— START OF Page excerpt —

Continuous predictors are converted to ordinal bin codes, so only contiguous bins ever merge and every branch renders as a clean range (age < 25, in [25, 40), >= 40). Missing values become their own missing branch.

A spec may be written as a bare method string when it takes no options, e.g. "region": "nominal".

High-cardinality IDs (member / institution codes)

A categorical with hundreds of distinct values — a member id, institution code, merchant id — can't be used as plain nominal (CHAID would try to merge hundreds of categories: slow and unreadable). Use target to group it by the event rate into a few risk tiers:

predictors={"MEMBER_ID": "target", "PRODUCT_TYPE": "nominal", ...}

Segments then read like MEMBER_ID in {003, 014, 019, 024, 045, 048, +11} → 40.7% — a concrete high-risk member group. This also happens automatically when you simply list such a column (its cardinality exceeds max_nominal_cardinality); in full-auto mode (predictors omitted) high-cardinality columns are dropped instead, since the tool can't tell a meaningful id from a row identifier like ACCOUNT_ID.

Numeric-looking ids. Whether a column is binned as a number or grouped as a category is decided from its dtype. An id like 001..200 read from a CSV becomes int64, so it would be binned into meaningless ranges (MEMBER_ID < 100). Either cast it to text — df["MEMBER_ID"] = df["MEMBER_ID"].astype(str) (or read with pd.read_csv(..., dtype={"MEMBER_ID": str})) — or force grouping with {"method": "target", "categorical": True}.

Targets

Binary — pass positive_class (the event value, e.g. 1). Node rate is P(target == positive_class) and lift is rate / overall_rate.

— END OF Page excerpt —
— START OF Data provided —

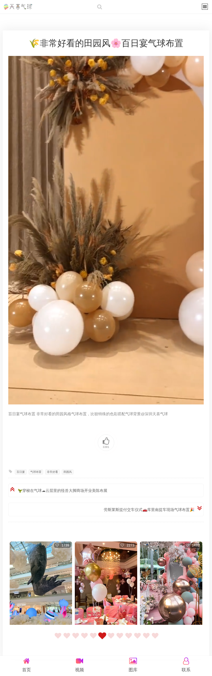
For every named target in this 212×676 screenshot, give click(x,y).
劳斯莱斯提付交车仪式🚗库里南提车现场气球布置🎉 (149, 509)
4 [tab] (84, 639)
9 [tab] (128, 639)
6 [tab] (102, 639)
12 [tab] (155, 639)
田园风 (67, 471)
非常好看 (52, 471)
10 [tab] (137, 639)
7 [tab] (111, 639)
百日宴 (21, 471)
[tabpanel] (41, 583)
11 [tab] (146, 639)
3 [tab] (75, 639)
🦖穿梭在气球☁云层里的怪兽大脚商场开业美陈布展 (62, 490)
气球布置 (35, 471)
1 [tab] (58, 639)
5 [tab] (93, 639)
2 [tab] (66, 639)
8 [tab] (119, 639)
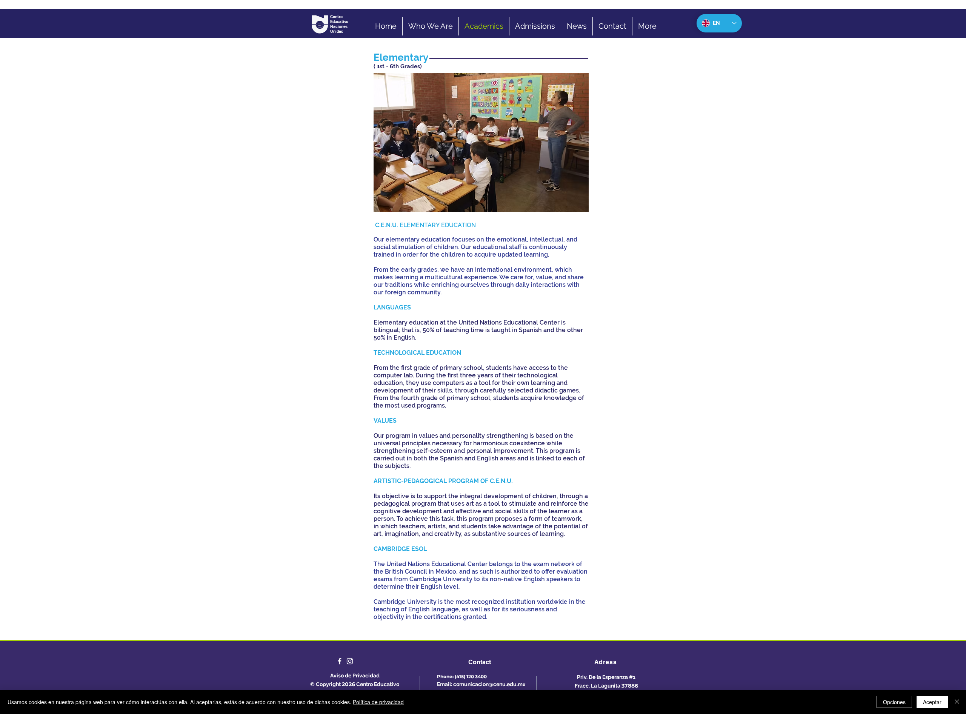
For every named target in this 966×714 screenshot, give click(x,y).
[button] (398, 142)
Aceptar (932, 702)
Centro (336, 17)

— END OF Data provided —
— START OF Data provided —

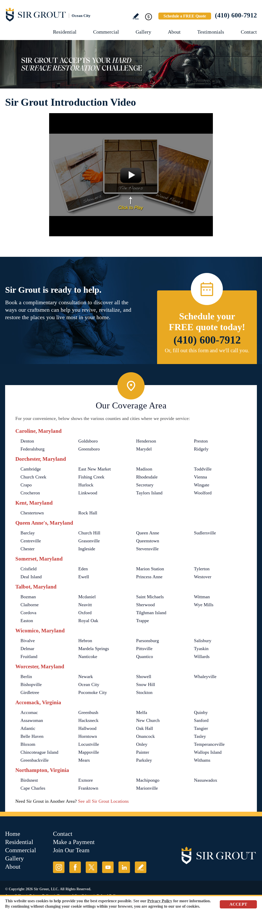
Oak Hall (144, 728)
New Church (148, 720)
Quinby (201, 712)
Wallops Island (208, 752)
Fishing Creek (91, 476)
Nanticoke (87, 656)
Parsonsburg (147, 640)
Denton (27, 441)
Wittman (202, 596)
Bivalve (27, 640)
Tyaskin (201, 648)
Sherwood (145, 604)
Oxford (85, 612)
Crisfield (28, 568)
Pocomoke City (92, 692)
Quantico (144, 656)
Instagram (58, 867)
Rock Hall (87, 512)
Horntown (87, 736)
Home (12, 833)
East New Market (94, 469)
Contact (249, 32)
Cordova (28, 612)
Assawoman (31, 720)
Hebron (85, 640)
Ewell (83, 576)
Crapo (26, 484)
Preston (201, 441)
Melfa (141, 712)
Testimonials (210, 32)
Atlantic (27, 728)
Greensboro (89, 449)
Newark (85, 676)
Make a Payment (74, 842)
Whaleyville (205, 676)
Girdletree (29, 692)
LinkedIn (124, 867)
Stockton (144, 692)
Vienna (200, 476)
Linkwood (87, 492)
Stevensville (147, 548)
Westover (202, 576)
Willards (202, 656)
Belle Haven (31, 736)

— END OF Data provided —

# Work to complete
Quote the part of the CHAID page excerpt starting with "A spec may be" and going on through "identifier like ACCOUNT_ID.".

# Output for this exercise
A spec may be written as a bare method string when it takes no options, e.g. "region": "nominal".

High-cardinality IDs (member / institution codes)

A categorical with hundreds of distinct values — a member id, institution code, merchant id — can't be used as plain nominal (CHAID would try to merge hundreds of categories: slow and unreadable). Use target to group it by the event rate into a few risk tiers:

predictors={"MEMBER_ID": "target", "PRODUCT_TYPE": "nominal", ...}

Segments then read like MEMBER_ID in {003, 014, 019, 024, 045, 048, +11} → 40.7% — a concrete high-risk member group. This also happens automatically when you simply list such a column (its cardinality exceeds max_nominal_cardinality); in full-auto mode (predictors omitted) high-cardinality columns are dropped instead, since the tool can't tell a meaningful id from a row identifier like ACCOUNT_ID.